Update the rows from the very beginning through the line that contains "tap(711, 510)" by replacing "Incognito" with "Private" and keeping everything else the same. Leave the pictures out of your version.

-- begin Data for this task --

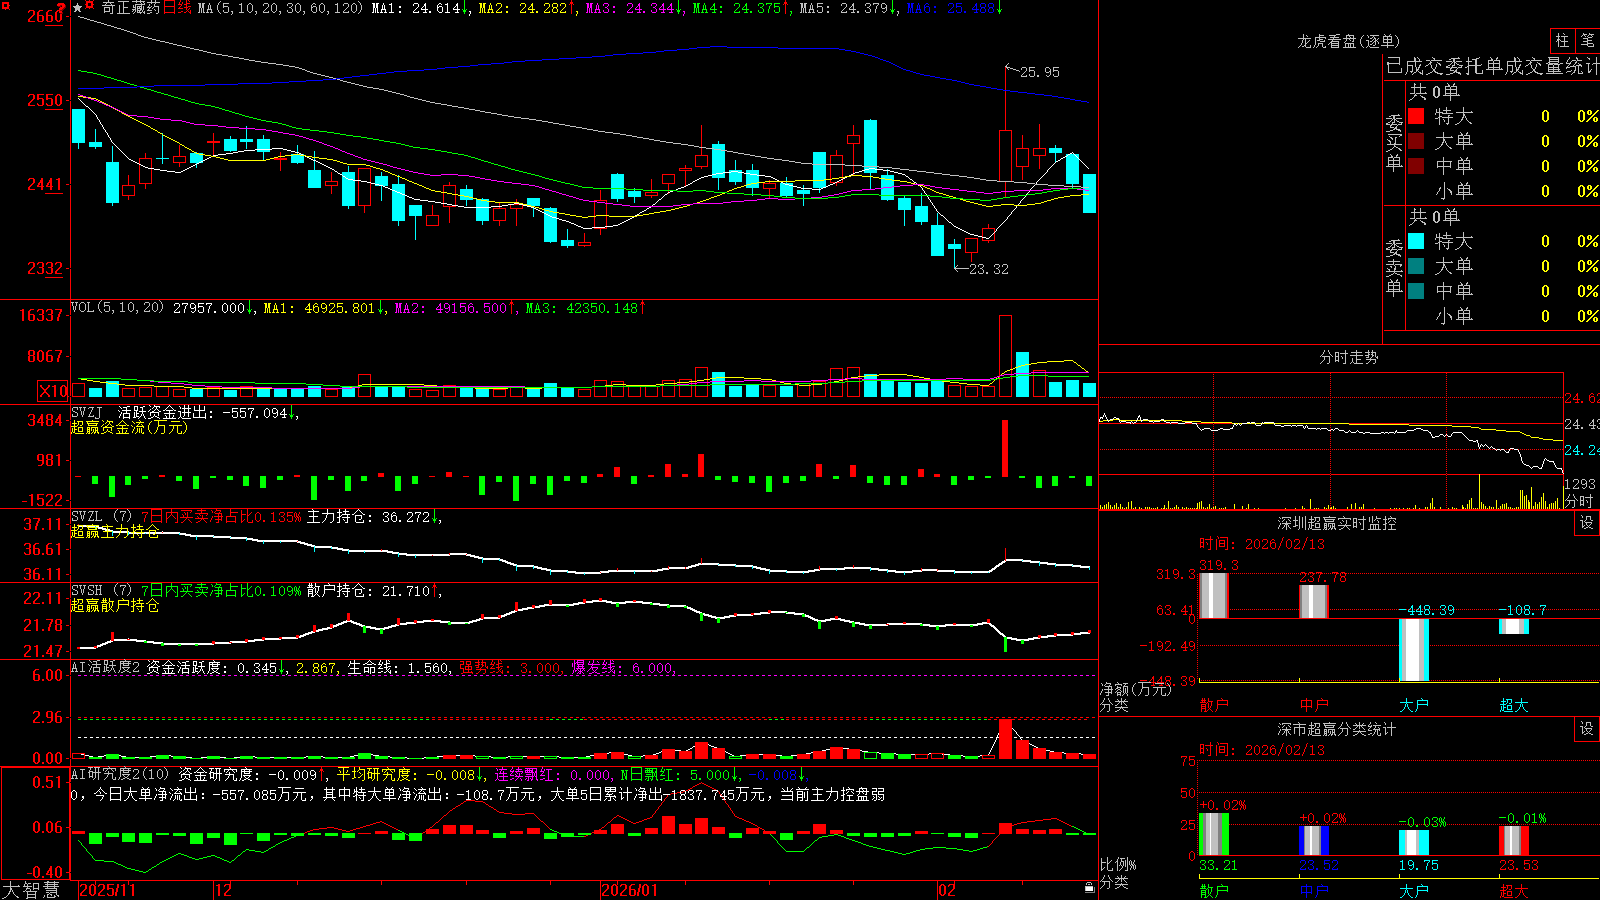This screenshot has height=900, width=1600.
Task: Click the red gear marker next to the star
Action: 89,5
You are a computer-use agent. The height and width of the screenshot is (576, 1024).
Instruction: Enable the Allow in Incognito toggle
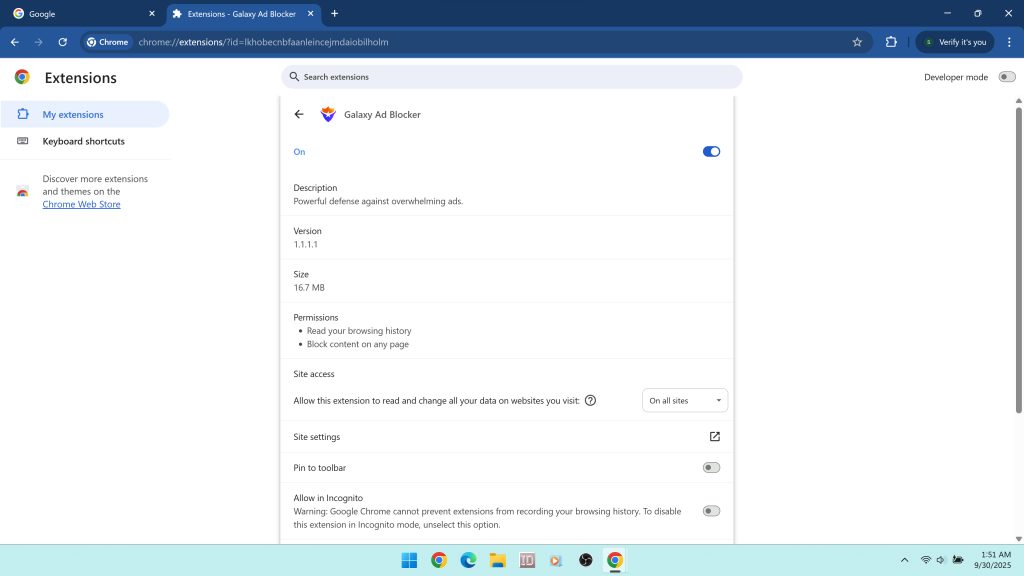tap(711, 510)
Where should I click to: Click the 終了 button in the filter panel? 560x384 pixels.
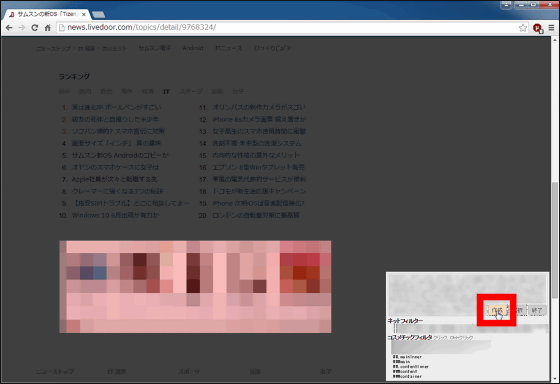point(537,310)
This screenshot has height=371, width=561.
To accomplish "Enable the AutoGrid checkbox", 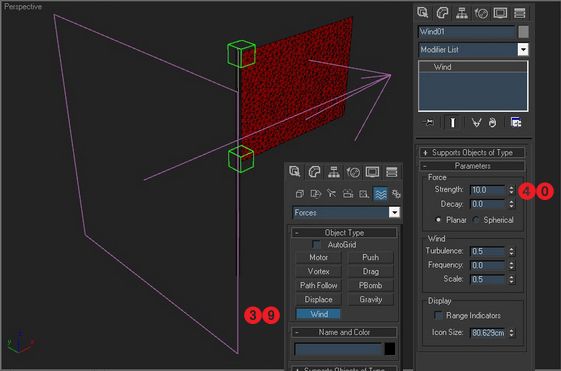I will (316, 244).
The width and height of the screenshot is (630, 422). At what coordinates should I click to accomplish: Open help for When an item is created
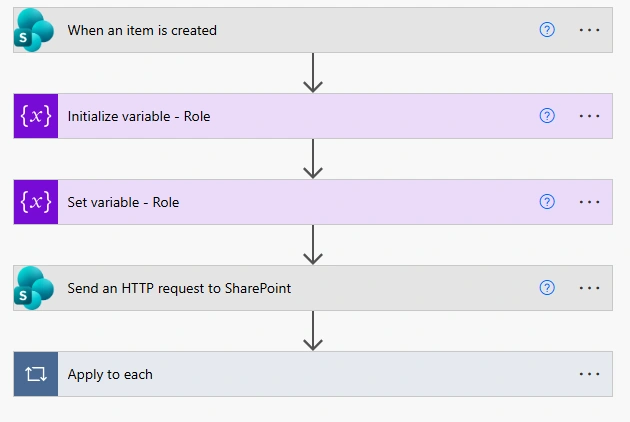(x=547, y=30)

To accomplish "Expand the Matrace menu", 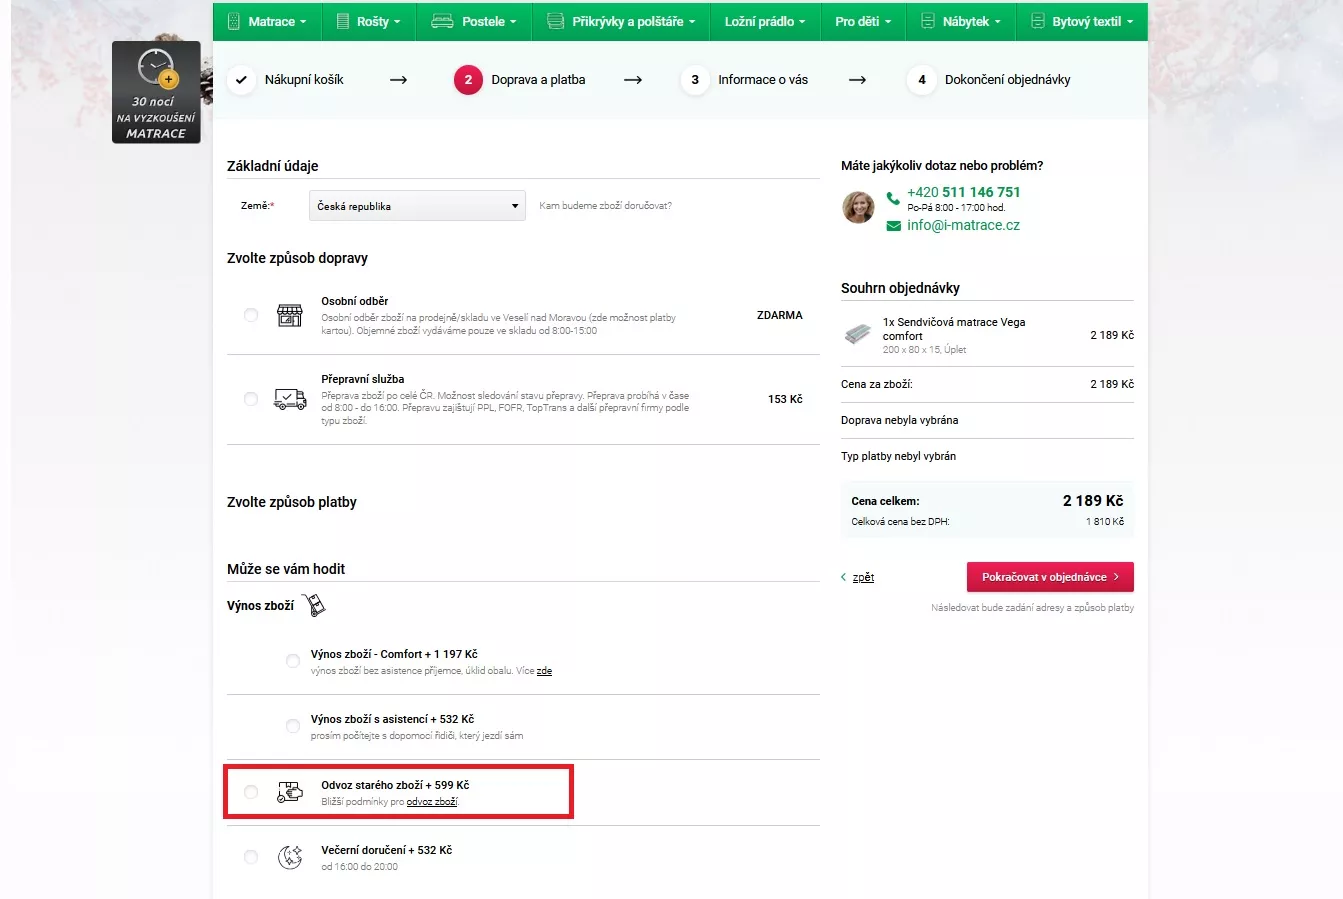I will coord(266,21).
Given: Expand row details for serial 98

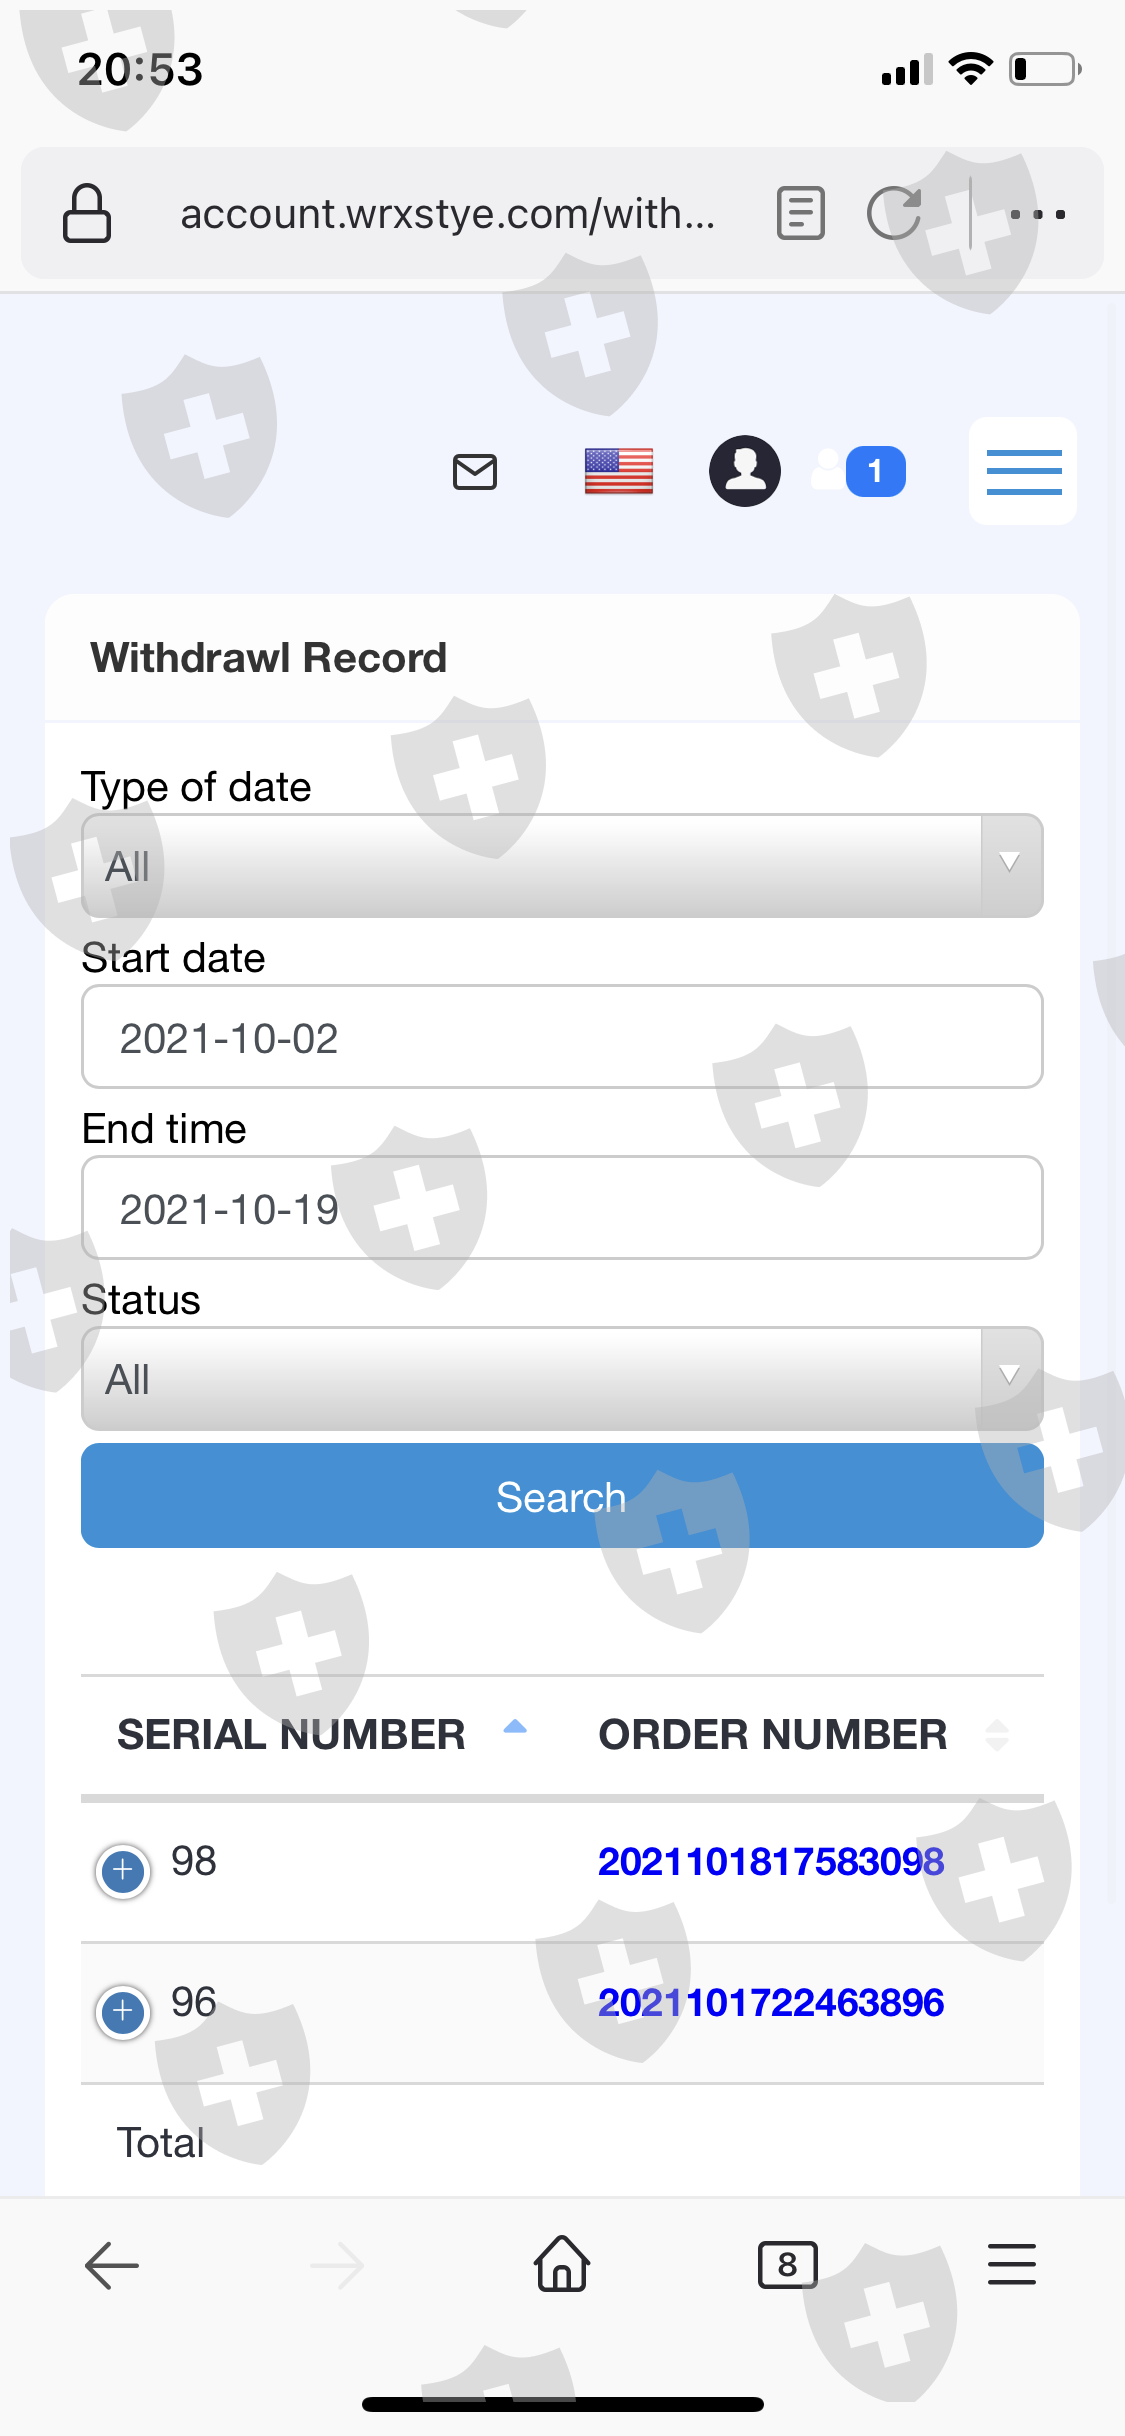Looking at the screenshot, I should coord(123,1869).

-- end Data for this task --

• [Full answer]:
This screenshot has height=900, width=1600.
Task: Click the red gear marker next to the star
Action: 89,5
You are a computer-use agent. The height and width of the screenshot is (576, 1024).
Instruction: Enable the Allow in Private toggle
tap(711, 510)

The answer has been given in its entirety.